Influence of temperature on dynamic contact characteristics of oil-jet lubricated rolling bearings

Abstract

The temperature variation alters the contact state of each component during the operating process of oil-jet lubricated rolling bearings, which directly affects the dynamic performance of the bearing. However, previous studies on the dynamics of oil-jet lubricated rolling bearings do not comprehensively consider the influence of temperature factors. In addition, the impact of the temperature on the dynamic contact characteristics of the bearing is rarely investigated. To fill these gaps, this study develops a finite element model based on the mechanism of heat generation and transfer of the bearing to simulate the bearing temperature field and obtain the temperature of various components. On this basis, a dynamic model of an oil-jet lubricated axle box bearing is established to explore the influence of the radial clearance, internal temperature of the axle box and lubricating oil temperature on the contact force between the race and the rolling body by considering the influence of temperatures on the thermal deformation, lubricating oil parameters and equivalent stiffness.
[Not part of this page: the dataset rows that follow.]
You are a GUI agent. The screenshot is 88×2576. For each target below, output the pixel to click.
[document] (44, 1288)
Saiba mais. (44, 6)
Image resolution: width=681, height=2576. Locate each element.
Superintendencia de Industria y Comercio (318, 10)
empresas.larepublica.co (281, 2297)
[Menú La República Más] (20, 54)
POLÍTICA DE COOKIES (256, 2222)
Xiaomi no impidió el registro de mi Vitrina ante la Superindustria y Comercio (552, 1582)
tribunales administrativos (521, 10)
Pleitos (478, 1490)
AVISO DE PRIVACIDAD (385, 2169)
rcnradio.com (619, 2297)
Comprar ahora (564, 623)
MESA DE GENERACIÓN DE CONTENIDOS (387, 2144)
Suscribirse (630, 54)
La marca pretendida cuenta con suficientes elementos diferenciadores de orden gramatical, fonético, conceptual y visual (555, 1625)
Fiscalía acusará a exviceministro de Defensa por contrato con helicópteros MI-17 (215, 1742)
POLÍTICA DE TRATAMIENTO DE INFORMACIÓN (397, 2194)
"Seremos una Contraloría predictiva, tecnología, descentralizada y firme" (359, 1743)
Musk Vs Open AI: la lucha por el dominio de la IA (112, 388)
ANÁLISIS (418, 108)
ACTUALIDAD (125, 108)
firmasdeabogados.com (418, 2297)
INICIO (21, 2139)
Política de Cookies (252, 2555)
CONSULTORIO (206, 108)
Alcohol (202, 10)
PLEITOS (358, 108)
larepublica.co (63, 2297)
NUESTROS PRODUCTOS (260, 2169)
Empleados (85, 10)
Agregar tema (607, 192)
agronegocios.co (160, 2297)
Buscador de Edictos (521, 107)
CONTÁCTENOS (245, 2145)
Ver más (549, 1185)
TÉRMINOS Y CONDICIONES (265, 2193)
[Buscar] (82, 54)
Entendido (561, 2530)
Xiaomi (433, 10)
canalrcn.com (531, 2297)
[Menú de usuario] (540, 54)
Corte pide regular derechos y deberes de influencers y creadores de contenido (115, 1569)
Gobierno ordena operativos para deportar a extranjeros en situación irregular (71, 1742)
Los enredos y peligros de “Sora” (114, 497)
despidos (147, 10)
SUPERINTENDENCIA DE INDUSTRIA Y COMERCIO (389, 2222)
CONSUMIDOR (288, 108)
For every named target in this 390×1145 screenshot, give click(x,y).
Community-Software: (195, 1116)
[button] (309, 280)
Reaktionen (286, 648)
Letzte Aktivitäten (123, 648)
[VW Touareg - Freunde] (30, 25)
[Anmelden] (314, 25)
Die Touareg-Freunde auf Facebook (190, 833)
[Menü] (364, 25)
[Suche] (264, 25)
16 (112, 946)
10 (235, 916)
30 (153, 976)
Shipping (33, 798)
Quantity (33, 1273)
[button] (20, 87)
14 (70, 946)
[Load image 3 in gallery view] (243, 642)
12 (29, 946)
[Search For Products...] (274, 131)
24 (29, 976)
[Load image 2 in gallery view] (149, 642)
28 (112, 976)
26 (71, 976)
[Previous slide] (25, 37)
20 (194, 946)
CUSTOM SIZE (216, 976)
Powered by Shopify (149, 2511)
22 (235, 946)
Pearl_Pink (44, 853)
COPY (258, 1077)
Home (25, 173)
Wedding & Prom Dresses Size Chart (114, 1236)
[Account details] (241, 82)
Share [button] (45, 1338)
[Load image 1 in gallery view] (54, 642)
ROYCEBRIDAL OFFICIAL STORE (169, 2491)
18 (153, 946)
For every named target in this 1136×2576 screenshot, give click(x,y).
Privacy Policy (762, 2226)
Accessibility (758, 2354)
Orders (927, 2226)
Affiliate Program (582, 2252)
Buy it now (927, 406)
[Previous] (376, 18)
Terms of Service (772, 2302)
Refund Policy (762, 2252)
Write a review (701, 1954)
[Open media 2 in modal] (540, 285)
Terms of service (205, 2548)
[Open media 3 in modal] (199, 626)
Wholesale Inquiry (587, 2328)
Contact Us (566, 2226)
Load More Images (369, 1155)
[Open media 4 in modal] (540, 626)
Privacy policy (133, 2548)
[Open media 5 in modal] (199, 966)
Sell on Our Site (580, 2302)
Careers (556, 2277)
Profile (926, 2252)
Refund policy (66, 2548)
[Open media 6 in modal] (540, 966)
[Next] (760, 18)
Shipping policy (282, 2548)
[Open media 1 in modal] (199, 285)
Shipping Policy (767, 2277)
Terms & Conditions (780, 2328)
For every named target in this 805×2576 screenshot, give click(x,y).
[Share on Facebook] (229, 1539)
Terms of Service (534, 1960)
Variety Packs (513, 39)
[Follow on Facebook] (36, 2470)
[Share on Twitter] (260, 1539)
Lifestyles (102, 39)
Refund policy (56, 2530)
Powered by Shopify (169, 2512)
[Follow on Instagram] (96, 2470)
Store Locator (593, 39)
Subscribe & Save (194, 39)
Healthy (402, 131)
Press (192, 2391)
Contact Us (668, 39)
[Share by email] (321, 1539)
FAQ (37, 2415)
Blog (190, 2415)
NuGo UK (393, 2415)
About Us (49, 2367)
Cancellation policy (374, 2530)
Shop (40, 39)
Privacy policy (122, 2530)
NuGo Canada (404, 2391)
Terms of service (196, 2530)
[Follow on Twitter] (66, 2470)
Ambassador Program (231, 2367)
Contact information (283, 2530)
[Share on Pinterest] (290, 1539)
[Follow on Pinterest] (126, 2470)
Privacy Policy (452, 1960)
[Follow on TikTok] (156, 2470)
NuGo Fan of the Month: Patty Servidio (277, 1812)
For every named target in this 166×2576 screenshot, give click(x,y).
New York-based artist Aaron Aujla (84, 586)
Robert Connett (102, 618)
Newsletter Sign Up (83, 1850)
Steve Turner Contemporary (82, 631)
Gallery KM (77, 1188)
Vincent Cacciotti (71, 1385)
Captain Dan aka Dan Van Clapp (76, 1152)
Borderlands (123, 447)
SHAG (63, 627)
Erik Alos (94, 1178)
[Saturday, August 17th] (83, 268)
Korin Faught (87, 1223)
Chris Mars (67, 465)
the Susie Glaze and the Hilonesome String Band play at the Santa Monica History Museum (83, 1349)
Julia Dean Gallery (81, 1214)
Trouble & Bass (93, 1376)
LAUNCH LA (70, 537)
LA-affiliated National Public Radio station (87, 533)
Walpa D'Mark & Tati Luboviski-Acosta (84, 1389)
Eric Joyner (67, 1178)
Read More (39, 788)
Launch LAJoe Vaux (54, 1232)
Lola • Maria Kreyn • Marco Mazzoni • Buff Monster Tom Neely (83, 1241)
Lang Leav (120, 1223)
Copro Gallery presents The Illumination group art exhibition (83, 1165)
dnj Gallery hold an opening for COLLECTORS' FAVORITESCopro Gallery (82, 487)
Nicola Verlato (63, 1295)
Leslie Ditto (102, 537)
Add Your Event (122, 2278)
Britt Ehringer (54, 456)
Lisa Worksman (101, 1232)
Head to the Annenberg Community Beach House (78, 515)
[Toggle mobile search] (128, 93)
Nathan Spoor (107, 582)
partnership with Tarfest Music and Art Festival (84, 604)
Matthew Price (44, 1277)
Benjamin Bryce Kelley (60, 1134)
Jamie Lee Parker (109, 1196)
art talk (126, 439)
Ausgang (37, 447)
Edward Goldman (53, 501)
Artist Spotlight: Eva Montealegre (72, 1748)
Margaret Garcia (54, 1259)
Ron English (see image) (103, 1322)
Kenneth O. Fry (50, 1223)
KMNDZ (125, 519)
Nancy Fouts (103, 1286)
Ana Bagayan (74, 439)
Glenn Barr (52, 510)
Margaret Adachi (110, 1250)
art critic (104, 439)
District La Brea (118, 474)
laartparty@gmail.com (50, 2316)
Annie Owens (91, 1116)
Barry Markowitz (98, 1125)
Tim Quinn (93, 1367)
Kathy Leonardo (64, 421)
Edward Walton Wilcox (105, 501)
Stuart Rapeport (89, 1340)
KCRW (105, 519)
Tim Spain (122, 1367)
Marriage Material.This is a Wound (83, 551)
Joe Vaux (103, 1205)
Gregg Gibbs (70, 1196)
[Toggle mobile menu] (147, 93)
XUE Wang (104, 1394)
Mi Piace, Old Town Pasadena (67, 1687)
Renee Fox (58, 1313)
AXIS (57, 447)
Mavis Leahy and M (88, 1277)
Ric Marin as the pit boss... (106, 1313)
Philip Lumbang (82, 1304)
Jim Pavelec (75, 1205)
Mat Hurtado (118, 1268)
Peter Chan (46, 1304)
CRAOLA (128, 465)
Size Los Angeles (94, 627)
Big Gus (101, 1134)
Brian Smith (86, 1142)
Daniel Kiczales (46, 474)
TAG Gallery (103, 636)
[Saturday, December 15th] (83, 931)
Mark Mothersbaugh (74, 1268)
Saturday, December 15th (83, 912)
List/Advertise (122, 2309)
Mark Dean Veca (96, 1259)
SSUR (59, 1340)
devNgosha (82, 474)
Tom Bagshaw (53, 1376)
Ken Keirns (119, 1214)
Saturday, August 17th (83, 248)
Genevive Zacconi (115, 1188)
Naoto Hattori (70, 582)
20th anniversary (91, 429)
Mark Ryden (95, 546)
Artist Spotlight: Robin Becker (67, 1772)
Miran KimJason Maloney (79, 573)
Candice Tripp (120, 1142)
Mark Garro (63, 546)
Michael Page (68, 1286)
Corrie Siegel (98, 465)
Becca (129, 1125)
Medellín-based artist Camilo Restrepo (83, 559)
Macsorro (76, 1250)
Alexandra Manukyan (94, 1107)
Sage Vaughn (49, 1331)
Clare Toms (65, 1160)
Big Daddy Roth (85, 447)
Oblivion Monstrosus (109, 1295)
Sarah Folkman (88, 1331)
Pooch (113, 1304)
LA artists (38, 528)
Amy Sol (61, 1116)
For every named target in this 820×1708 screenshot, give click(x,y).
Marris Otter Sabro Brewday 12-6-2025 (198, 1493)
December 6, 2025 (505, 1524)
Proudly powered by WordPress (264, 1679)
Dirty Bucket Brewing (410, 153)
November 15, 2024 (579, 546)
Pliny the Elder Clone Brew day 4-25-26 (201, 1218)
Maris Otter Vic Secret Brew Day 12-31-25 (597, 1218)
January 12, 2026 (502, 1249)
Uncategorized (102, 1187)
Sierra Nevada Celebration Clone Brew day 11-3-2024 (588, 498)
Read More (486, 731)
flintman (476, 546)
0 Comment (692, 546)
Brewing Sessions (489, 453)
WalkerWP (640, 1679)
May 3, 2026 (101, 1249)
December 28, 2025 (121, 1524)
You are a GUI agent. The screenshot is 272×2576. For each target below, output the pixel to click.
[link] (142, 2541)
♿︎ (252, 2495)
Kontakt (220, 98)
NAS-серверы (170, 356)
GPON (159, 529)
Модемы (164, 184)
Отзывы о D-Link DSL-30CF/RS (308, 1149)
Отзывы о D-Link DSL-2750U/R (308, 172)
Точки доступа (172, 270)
It was found that the influence of the temperature on bearings is primarily manifested in the elastic modulus, lubricating oil viscosity, oil film thickness, equivalent stiffness and thermal deformation. The contact force between the rolling body and the race increases significantly when the lubricating oil temperature is high, which may result in bearing pitting failure. These analysis results can provide a theoretical foundation for bearing parameter design and life research.